##### Texte fourni #####
Le Territoire des Barbares – Rosa Montero

Titre original : El corazon del Tartaro
Traduction (espagnol) : André Gabastou
Editions Métailié, 2001, 225 pages

 

Les premières phrases :
Le pire, c’est que les malheurs n’ont pas l’habitude de s’annoncer. Il n’y a pas de chiens qui hurlent à l’aube pour nous signaler la date de notre mort, et nul ne sait, au lever du jour, si c’est une journée de routine ou une catastrophe qui l’attend.
 

 

L’histoire :
Tiens, et si je prenais le résumé de la quatrième de couverture ? J’essaye de ne pas en abuser, mais il se trouve que celui de la présente édition est excellent.
Zarza est réveillée un matin par une voix qui lui murmure au téléphone : “Je t’ai retrouvée.” Elle prend la fuite, poursuivie par quelqu’un ou quelque chose lié à un passé qu’elle cache et veut oublier. Pendant vingt-quatre heures de vertige, la fugitive va parcourir tous les territoires de l’enfer : les bas-fonds de la drogue, royaume nocturne de la Reine, la misère, les relations étranges qu’elle entretient depuis l’enfance avec son père et son frère jumeau… Tout surgit à nouveau avec la force irrésistible des fleuves infernaux, en un parallélisme angoissant avec les sombres histoires médiévales sur lesquelles elle travaille.
##### Lignes de données #####
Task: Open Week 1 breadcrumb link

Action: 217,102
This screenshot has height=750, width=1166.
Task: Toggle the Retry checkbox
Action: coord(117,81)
#####
### Tâches et exercices
1. Reproduisez tel quel le passage de la fiche sur Le Territoire des Barbares qui s'ouvre sur les mots « Les premières phrases » et se ferme sur « catastrophe qui l’attend. ».
2. D'après la fiche sur Le Territoire des Barbares, qui a traduit le roman de l'espagnol ?
Les entrées proviennent d'une autre source.

### Corrigés
1.
Les premières phrases :
Le pire, c’est que les malheurs n’ont pas l’habitude de s’annoncer. Il n’y a pas de chiens qui hurlent à l’aube pour nous signaler la date de notre mort, et nul ne sait, au lever du jour, si c’est une journée de routine ou une catastrophe qui l’attend.

2. André Gabastou.